The Perfect Boat
                There are dozens of books, articles, 
                  websites and salespersons who are all more than willing to tell 
                  you how to determine what is the perfect boat for you. Some 
                  of them actually offer excellent advice to potential boat owners. 
                  The question is: 
                “Does anybody really listen 
                  to them?” 
                I’m guessing “Probably 
                  Not”. The underlying problem is that boats, by their very 
                  nature, are a love affair. In the same way that a new relationship 
                  offers the promise of satisfying exciting carnal desires, the 
                  thought of boat ownership arouses instantaneous fantasies of 
                  wild adventure on the open sea. Ask a potential owner what they 
                  would do if they only had a boat and they’ll immediately 
                  describe exotic trips to otherwise inaccessible locales, languorous 
                  days spent on white beaches or glassy ponds listening to the 
                  relaxing ripples of water upon hull.
                 But the realities of boat ownership 
                  are another matter. Once the check is written and ownership 
                  assumed, the ugly specter of “responsibility” comes 
                  calling. It doesn’t take very long for the newly smitten 
                  lover to question the sanity of their decision and to don the 
                  haggard, worried look of a shotgun groom on the morning after 
                  a Las Vegas wedding.
                 So you’ve got a boat. 
                  Now you have to decide where you are going to keep it. Just 
                  like a new spouse, family or puppy, your newest love is going 
                  to insist upon having a cozy home. 
                For a larger boat, annual slip 
                  fees can quickly equal or exceed the total cost of a moderately 
                  priced craft. But even the smallest boats require space. If 
                  you’re lucky enough to own property, then perhaps there’s 
                  convenient corner of the yard that can be used for storage. 
                  But outside storage means you’ll need a boat cover and 
                  cheap plastic tarps quickly prove their own ineffectiveness. 

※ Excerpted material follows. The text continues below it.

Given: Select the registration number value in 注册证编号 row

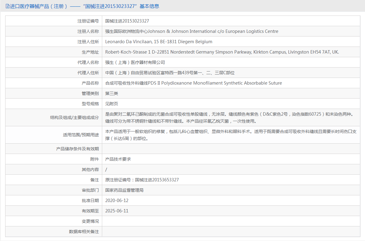Looking at the screenshot, I should pos(127,21).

                  Next thing you know, you’re writing a not insignificant 
                  check for a boat cover. Those without a convenient home storage 
                  option will similarly be writing more checks for monthly storage 
                  fees.
                 But that’s only the beginning. 
                  Boats have needs. Your new love is going to want things. First 
                  there’s the public acknowledgements of your relationship 
                  like titles, registrations and insurance. Then comes the more 
                  mundane daily living expenses like, paint, varnish, gas, sails, 
                  lines, hardware, electronics, clothes, food, etc. Face the fact 
                  that you’ll end up purchasing all these items eventually 
                  if you’re going to make the relationship work. 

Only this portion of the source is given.